EZB-Chefsessel: Mario Draghi hat alle Chancen

Mittwoch den 20.04.2011

Zahlreiche Kommentare und Äußerungen von Politikern machen das Szenario immer wahrscheinlicher: Der Italiener Mario Draghi könnte auf Jean-Claude Trichet an der Spitze der Europäischen Zentralbank (EZB) folgen. Dass Trichet’s Amtszeit in naher Zukunft abläuft, steht schon lange Zeit fest. Doch im Kandidaten-Karrussell hatte es erst kürzlich mit dem Rückzug von Bundesbank-Chef Axel Weber frischen Wind gegeben. Der Deutsche galt lange Zeit als Top-Favorit auf den Sessel des EZB-Präsidenten und das nicht nur, weil er fachlich durch seine langjährigen Erfahrungen ein hervorragend geeigneter Kandidat gewesen wäre, sondern weil diese Lösung in Europa auch machttaktisch möglich gewesen wäre. Es bleibt auch die Tatsache, dass Weber der Favorit von Bundeskanzlerin Angela Merkel gewesen wäre. Mit seinem Rückzug, sowohl vom Posten des Bundesbank-Präsidenten und damit auch als Kandidat für den EZB-Chefsessel, scheint eine deutsche Kandidatur mangels geeigneter Anwärter aussichtslos. Dies scheinen einflussreiche Politiker, darunter wohl Bundesfinanzminister Wolfgang Schäuble, mittlerweile erkannt zu haben. Wie kürzlich berichtet wurde, kann sich Schäuble den Italiener Mario Draghi sehr gut als EZB-Präsidenten vorstellen.

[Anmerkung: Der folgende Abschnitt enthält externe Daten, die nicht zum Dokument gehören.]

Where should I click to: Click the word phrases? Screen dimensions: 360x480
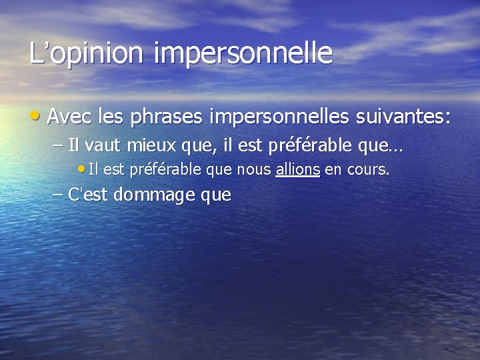[167, 118]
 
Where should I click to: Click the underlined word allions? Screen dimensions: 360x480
[297, 170]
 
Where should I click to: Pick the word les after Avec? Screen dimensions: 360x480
[111, 118]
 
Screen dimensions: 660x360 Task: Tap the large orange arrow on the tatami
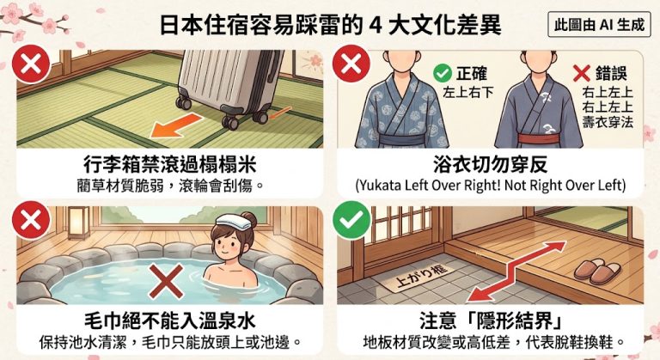[176, 125]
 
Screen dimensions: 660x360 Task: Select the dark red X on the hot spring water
[166, 281]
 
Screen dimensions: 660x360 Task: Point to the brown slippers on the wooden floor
[598, 272]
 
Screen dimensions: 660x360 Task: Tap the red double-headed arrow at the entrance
[516, 272]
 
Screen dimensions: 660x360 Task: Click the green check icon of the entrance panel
[351, 220]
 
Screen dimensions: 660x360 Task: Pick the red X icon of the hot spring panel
[31, 220]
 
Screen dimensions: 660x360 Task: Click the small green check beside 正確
[443, 74]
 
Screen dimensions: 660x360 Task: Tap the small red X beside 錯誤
[581, 73]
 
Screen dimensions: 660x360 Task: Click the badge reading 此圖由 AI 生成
[599, 25]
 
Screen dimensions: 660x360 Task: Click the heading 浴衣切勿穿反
[491, 164]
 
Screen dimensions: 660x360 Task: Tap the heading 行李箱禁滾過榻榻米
[170, 164]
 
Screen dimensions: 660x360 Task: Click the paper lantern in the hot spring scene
[79, 223]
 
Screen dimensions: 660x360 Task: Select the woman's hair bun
[249, 218]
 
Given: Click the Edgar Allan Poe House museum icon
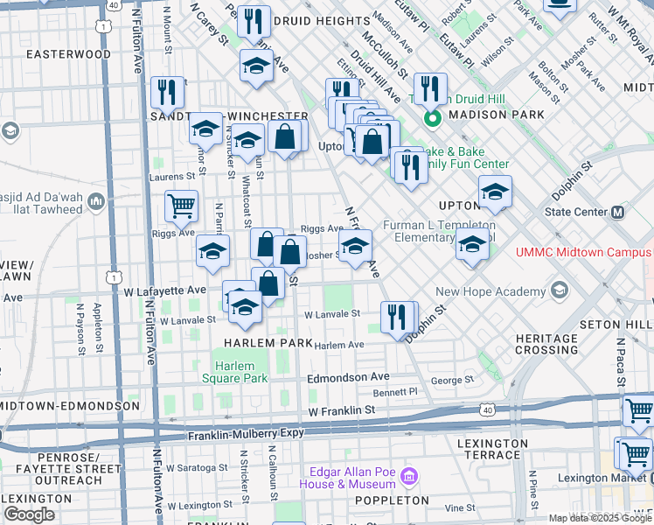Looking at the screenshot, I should (408, 477).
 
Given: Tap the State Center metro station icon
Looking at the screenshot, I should (618, 212).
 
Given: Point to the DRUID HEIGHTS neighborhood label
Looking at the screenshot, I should (321, 20).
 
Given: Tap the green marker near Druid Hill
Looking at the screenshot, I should (430, 118).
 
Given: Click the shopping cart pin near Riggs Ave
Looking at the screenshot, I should (181, 206).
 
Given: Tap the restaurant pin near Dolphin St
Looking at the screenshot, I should (399, 318).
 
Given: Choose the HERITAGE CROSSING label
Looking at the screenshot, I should (546, 344).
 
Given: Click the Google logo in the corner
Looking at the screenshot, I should (29, 514).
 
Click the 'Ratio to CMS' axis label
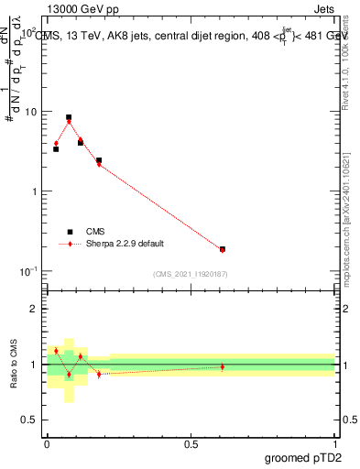tap(14, 364)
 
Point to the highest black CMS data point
tap(69, 117)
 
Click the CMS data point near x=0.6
tap(223, 248)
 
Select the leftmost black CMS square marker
tap(56, 148)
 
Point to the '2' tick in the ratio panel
tap(35, 309)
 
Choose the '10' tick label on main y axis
tap(29, 112)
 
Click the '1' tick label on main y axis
tap(34, 191)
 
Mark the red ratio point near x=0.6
tap(223, 366)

Neben Schäuble wird die Zahl der Fürsprecher immer größer. Auch die FDP will sich, so hört man aus Parteikreisen, schon bald offiziell für Draghi aussprechen. Dies würde Merkel unter starken Druck in der Koalition setzen, ebenfalls diesen Weg einzuschlagen. Die Kritik, die es nach wie vor auch an der Person Draghi gibt, halten FDPler für unangemessen. Zum Beispiel dürfe die Staatsangehörigkeit bei derartigen Kandidaturen keinerlei Rolle spielen. Schließlich hat jedes Euroland das Recht, einen Kandidaten ins Rennen zu schicken. In Zusammenhang mit der Euro-Krise waren immer wieder Stimmen laut geworden, dass ein Italiener, dessen Heimatland selbst stark von einer Schulden- und Wirtschaftskrise gebeutelt ist, nicht unbedingt ein gutes Signal für die Preisstabilität in der Euro-Zone wäre.